=== Excerpt ===
Edit: I used the letters ivnetxovfsne on my 300,130 words and the hash routine found 1,189 words in .04 sec and the prime routine found 436 words in .08 sec.
Edit 2: With the letters ivnetxovfsne, you have 2 v’s, 2 n’s, 2 e’s. I removed the duplicate letters and got 299 matches with both the hash and prime routines.
Good catch!
Here’s my modified search:
function findHash(l)
local w = split(l,".")
table.sort(w)
local i = {}
for k=1,#w do
table.insert(i,0)
end
local r = {}
local j = #w
local s
local f = {}
while j > 0 do
i[j] = i[j] + 1
if i[j] == 2 then
i[j] = 0
j = j - 1
else
j = #w
s = {}
for l=1,#w do
if i[l] == 1 then
table.insert(s,w[l])
end
end
s = table.concat(s)
f[s] = true
end
end
for s,u in pairs(f) do
if sdict[s] then
for k,v in ipairs(sdict[s]) do
table.insert(r,v)
end
end
end
return r
end
With that, I get the same number of matches for the two routines. With the ive… set, I get 528 in .25s for primes and .073 for hash.
My dictionary also shows about a 10% reduction in size.
Loopspace How do you print the actual words found by your routine
@colincooper One way you can print the words in @LoopSpace code above is add the line print(table.concat(t,"\ "))
after the line of code t=findHash(letters)
or t=findPrime(letters)
in the function doFind()
.
Thank you
===
Written instruction A: In the forum excerpt, how many matches did the hash and prime routines each return once the duplicate letters were removed?
Written instruction B: Revise the forum excerpt starting at "My dictionary also" and ending at "the function doFind()", putting "word list" in place of "dictionary".
Use only the forum excerpt to answer.
=== Source excerpt ===
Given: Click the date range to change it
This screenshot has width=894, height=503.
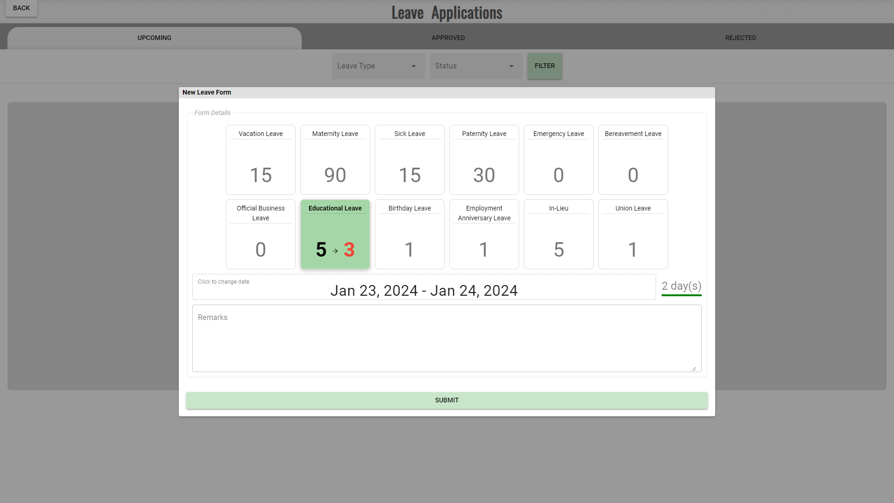Looking at the screenshot, I should pyautogui.click(x=424, y=290).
===
Correct response A: Each returned 299 matches.

Correct response B:
My word list also shows about a 10% reduction in size.
Loopspace How do you print the actual words found by your routine
@colincooper One way you can print the words in @LoopSpace code above is add the line print(table.concat(t,"\ "))
after the line of code t=findHash(letters)
or t=findPrime(letters)
in the function doFind()